Seymour Dorothy Fleming
Seymour Dorothy Fleming (1758 – 9 September 1818) was an 18th-century British noblewoman, notable for her involvement in a separation scandal. She was the younger sister of Jane Stanhope, Countess of Harrington, who was noted for being a "paragon of virtue".
Life
She was the younger daughter and coheir of the Irish-born Sir John Fleming, 1st Baronet (d. 1763), of Brompton Park, Middlesex, and his wife, Lady (Jane) Coleman (d. 1811). Her father and two of her sisters died when she was 5 and she and her elder sister, Jane, were then raised by her mother. Her mother remarried in 1770 to a rich sexagenarian born in Barbados, Edwin Lascelles, 1st Baron Harewood.

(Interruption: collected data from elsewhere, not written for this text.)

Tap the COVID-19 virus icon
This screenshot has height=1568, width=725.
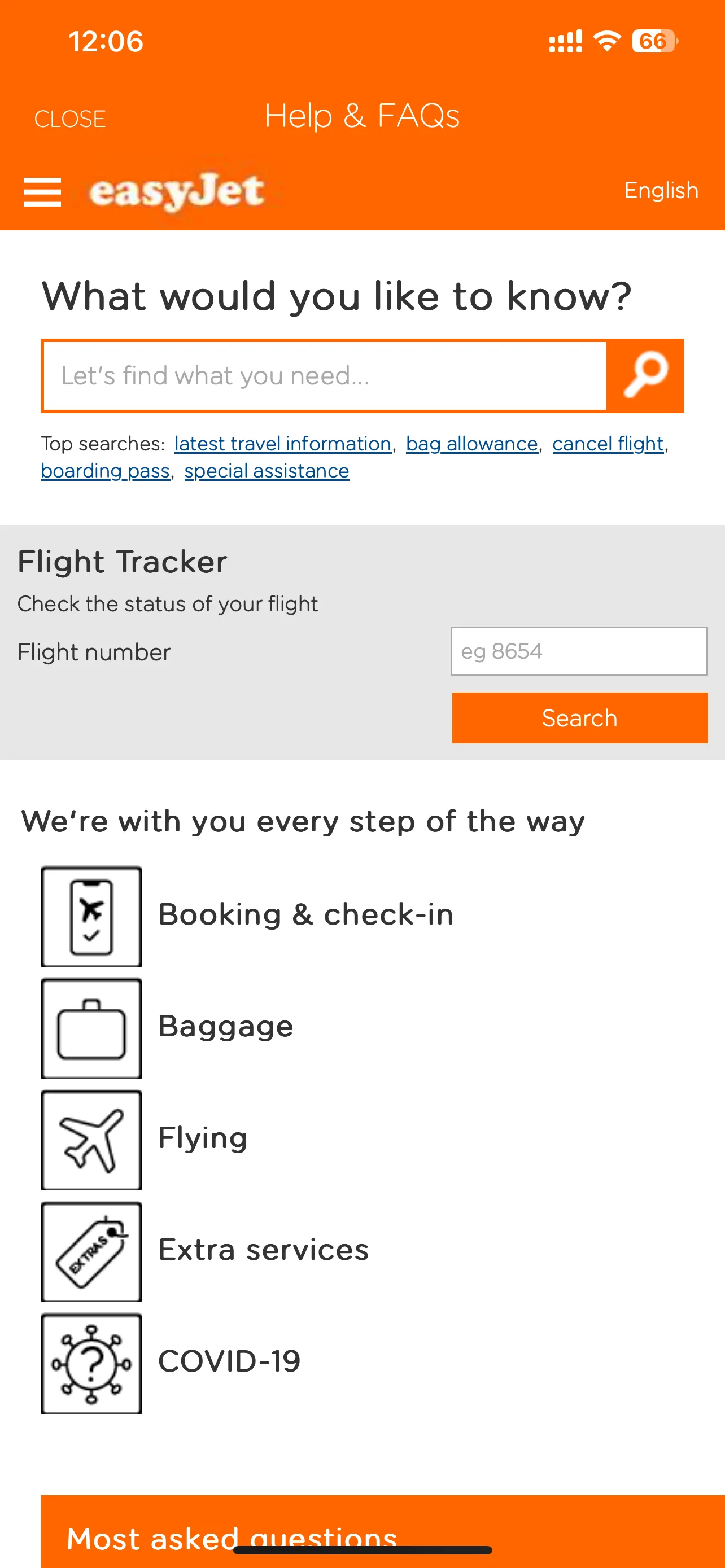pos(91,1363)
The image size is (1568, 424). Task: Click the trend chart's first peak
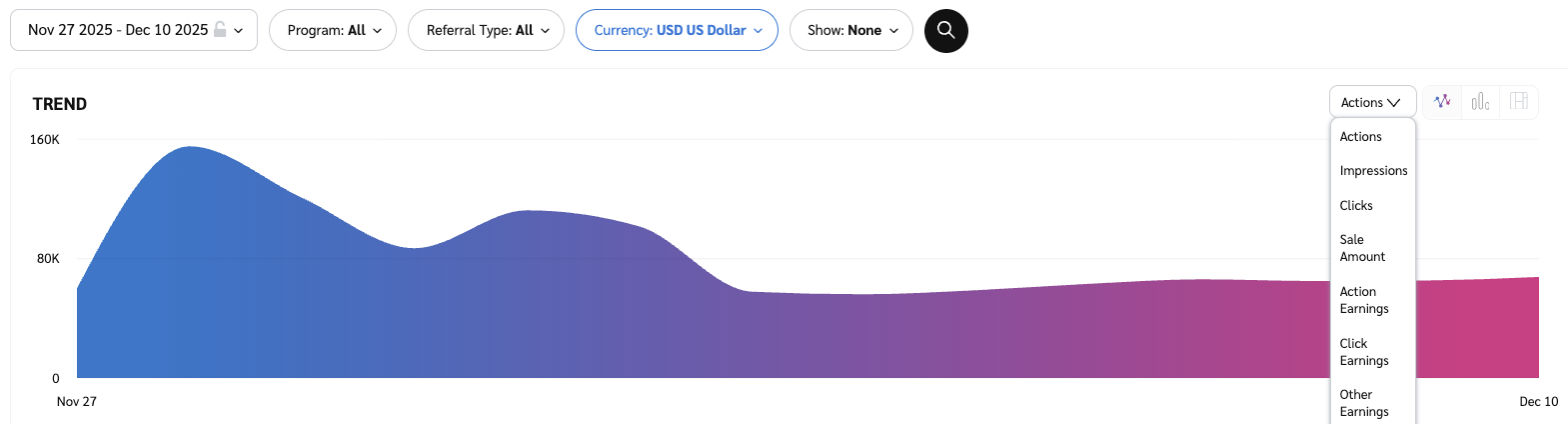coord(190,148)
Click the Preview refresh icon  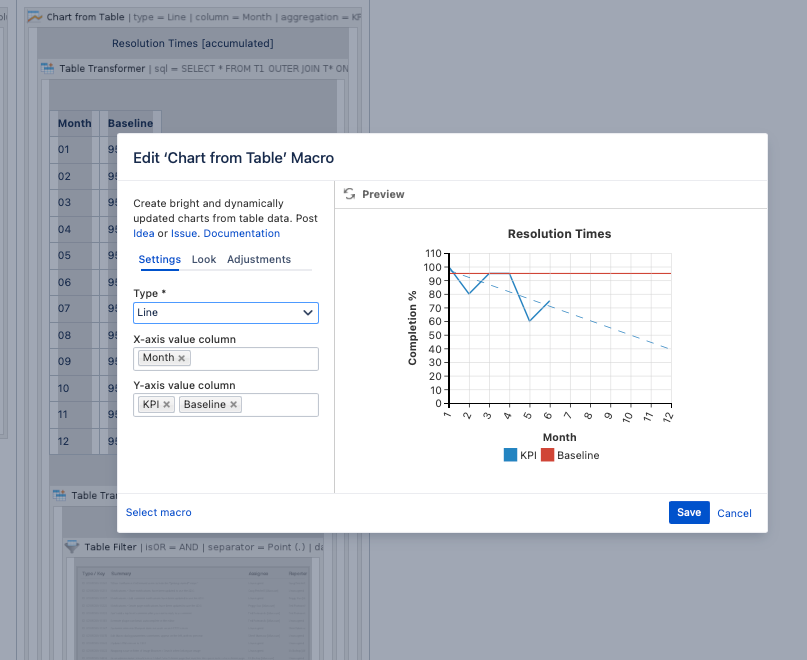349,194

At the age of 17, Seymour Fleming married Sir Richard Worsley, 7th Baronet of Appuldurcombe House, Isle of Wight, on the 20 September 1775, and assumed the title of Lady Worsley until his death. She was rumoured to have been worth £70,000 upon her marriage, but in truth only brought £52,000 to the union. The couple had one legitimate child, a son, Robert Edwin who died young. Lady Worsley bore a second child, Jane Seymour Worsley in August 1781, fathered by Maurice George Bisset but whom Sir Richard claimed as his own to avoid scandal.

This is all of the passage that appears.